━━━━━ Belge Metni ━━━━━

“Yaşamak umurumdadır.”
İsmet Özel
Bulunduğumuz eyalette bize çok yakın mesafede, Müslüman birinin çiftliği olduğunu duyunca çok sevindik ve tanışmak için ziyaretlerine gittik. Bilal ve Büşra Benson çiftine ait olan çiftlik, etrafı tellerle çevrili geniş bir araziydi. Bir kenarında büyükbaş hayvanlar, kümesleri ayrılmış tavuk ve hindiler yer alırken, tarlanın içinde ise sebzeler bölümü mevcuttu.
Aslen Filistinli olan Büşra Hanım bize çiftliği gezdirirken, bir yandan da eşi Bilal Bey’in hikayesini anlattı. Asıl adı Patrick olan Amerikalı Bilal Bey, Harvard Üniversitesi Edebiyat Bölümü’nde okurken Hristiyanmış. Dil ve Anlatım dersleri müfredatında Shakespeare ve birçok ünlü yazarın eserlerinin yanı sıra, kutsal kitapları da incelemişler. Bunlar arasından Kur’an’ın dili ve içeriği Bilal Bey’i çok etkilemiş. Bir süre kendi ile mücadele etmiş ve sonra da teslim olarak Müslüman olmaya karar vermiş.
Bilal Bey, eğitimini tamamladıktan sonra kendi hayatında yaşadığı önemli değişimle birlikte, her şeyin başı temiz gıda diye düşünerek yepyeni bir alana yönelmiş: Tarım konusunda kendini yetiştirmek için çeşitli programlar dahilinde derslere katılmış ve sertifikalar almış. Nihayet, “good food” sloganı ile kendi çiftliğini (Stony Brook Valley Farm) kurmuş. (http://www.newenglandtowncrier.com/wordpress/?page_id=3820)
Çiftlikten aldığımız tavuğun ve yumurtaların tadının ne kadar farklı olduğuna hayret ederken, bir yandan da Büşra Hanım’ın bize hayvanları gösterirken, onları sanki ailenin fertlerindenmiş gibi nasıl sevdiğini ve onlara sürekli dua okuyup üflediğini hep hatırladık.
“Bana ne yediğini söyle, sana kim olduğunu söyleyeyim” diyen Fransız tıp alimi Jean Anthelme’nin hakkını teslim etmeli. Zira yemek sadece açlığı gidermek anlamına gelmiyor, bizi insan kılan bedenimizi, zihnimizi ve ruhumuzu da besliyor.

━━━━━

İstenen İşlem. Metinde "Çiftlikten aldığımız tavuğun" sözlerini içeren ifadeyle açılıp "üflediğini hep hatırladık." ile kapanan bölümü, "yumurtaların" yerine "peynirin" koyarak yeniden yazın. Sonraki verilerin yukarıdaki metinle bir bağlantısı yoktur.

━━━━━ Kayıtlı Bilgiler ━━━━━

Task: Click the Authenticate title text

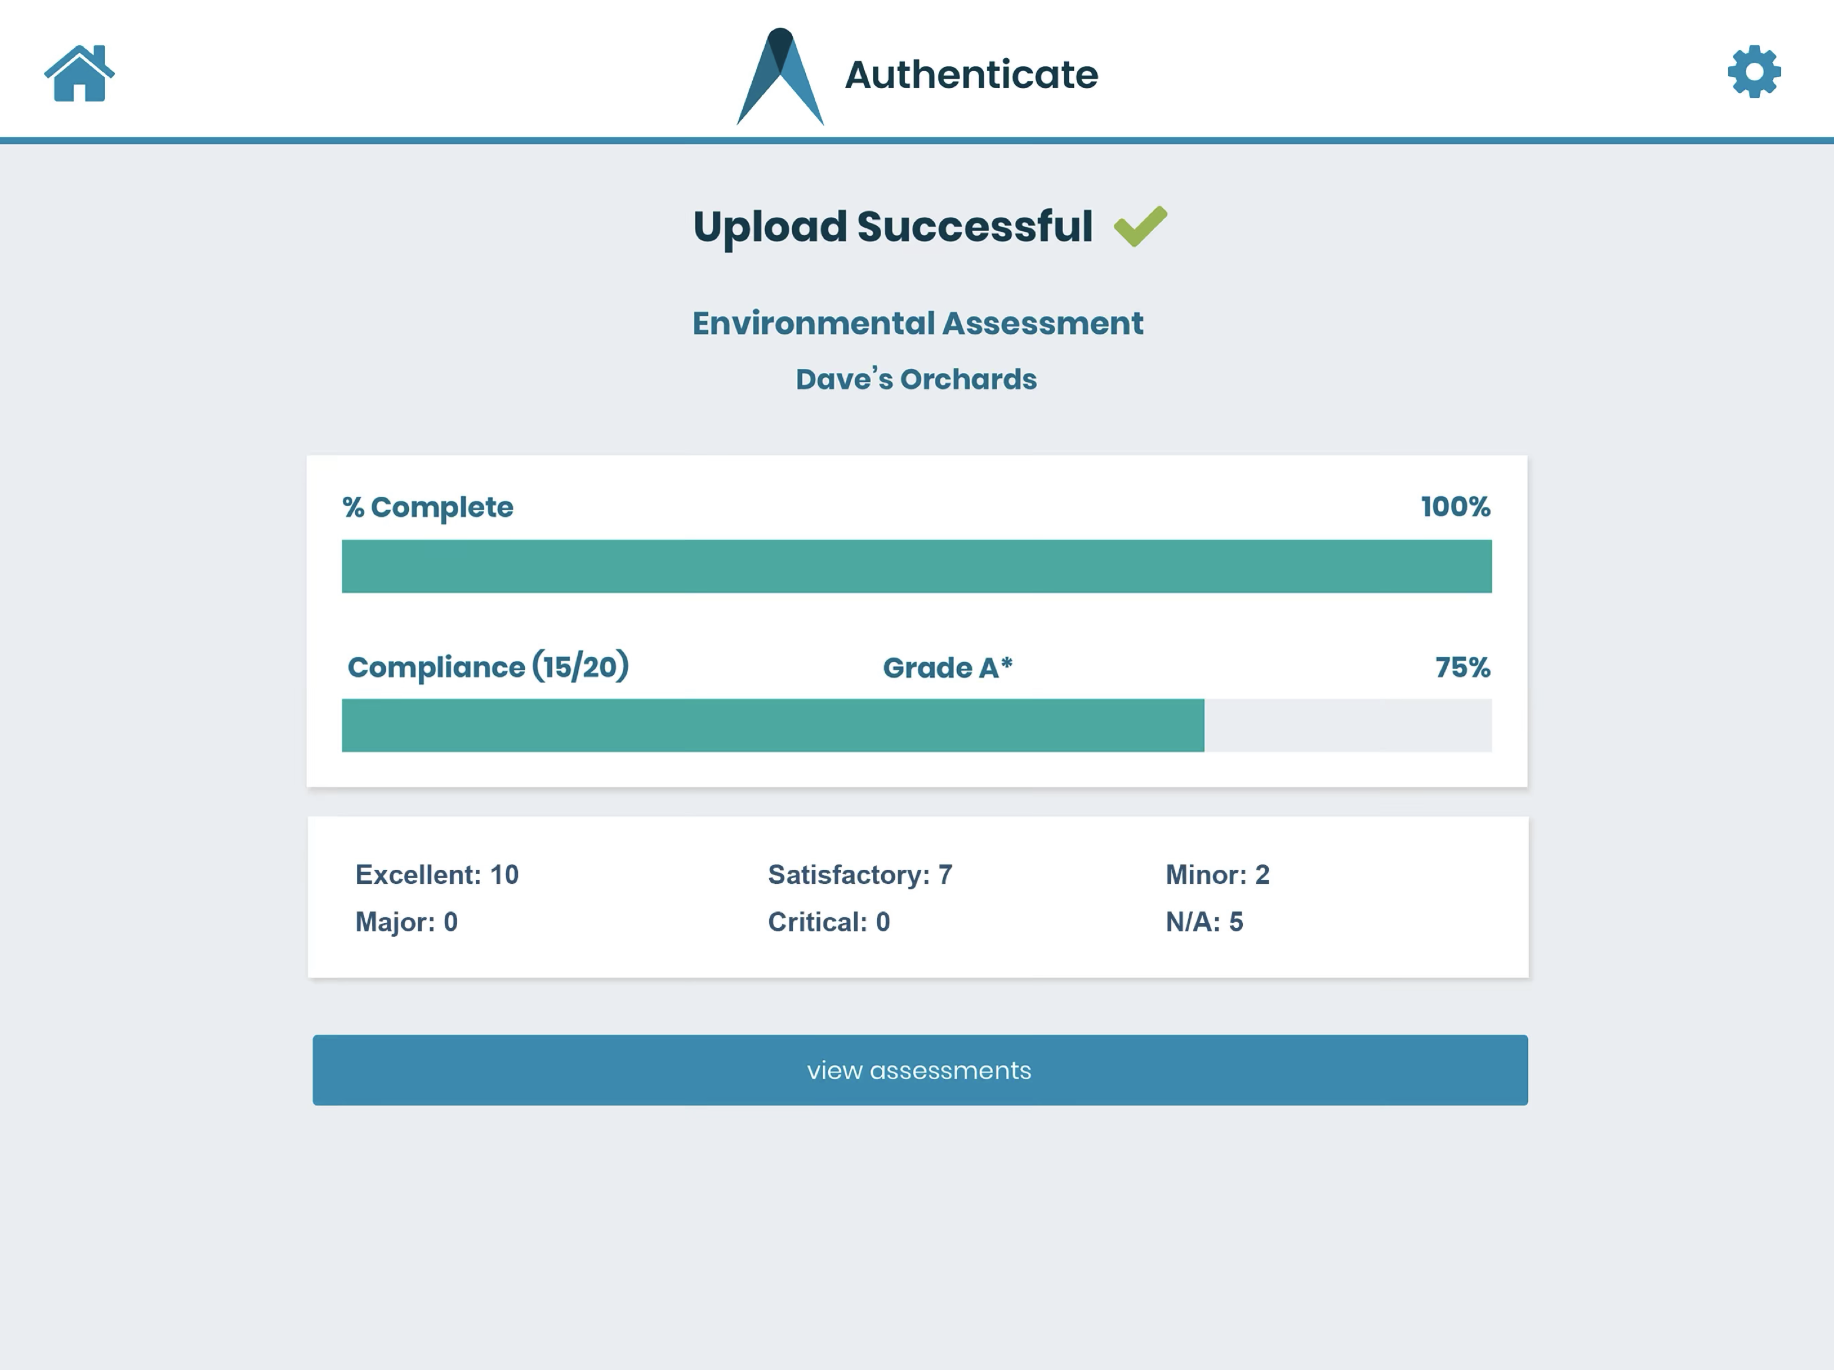Action: coord(971,75)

━━━━━

Sonuç.
Çiftlikten aldığımız tavuğun ve peynirin tadının ne kadar farklı olduğuna hayret ederken, bir yandan da Büşra Hanım’ın bize hayvanları gösterirken, onları sanki ailenin fertlerindenmiş gibi nasıl sevdiğini ve onlara sürekli dua okuyup üflediğini hep hatırladık.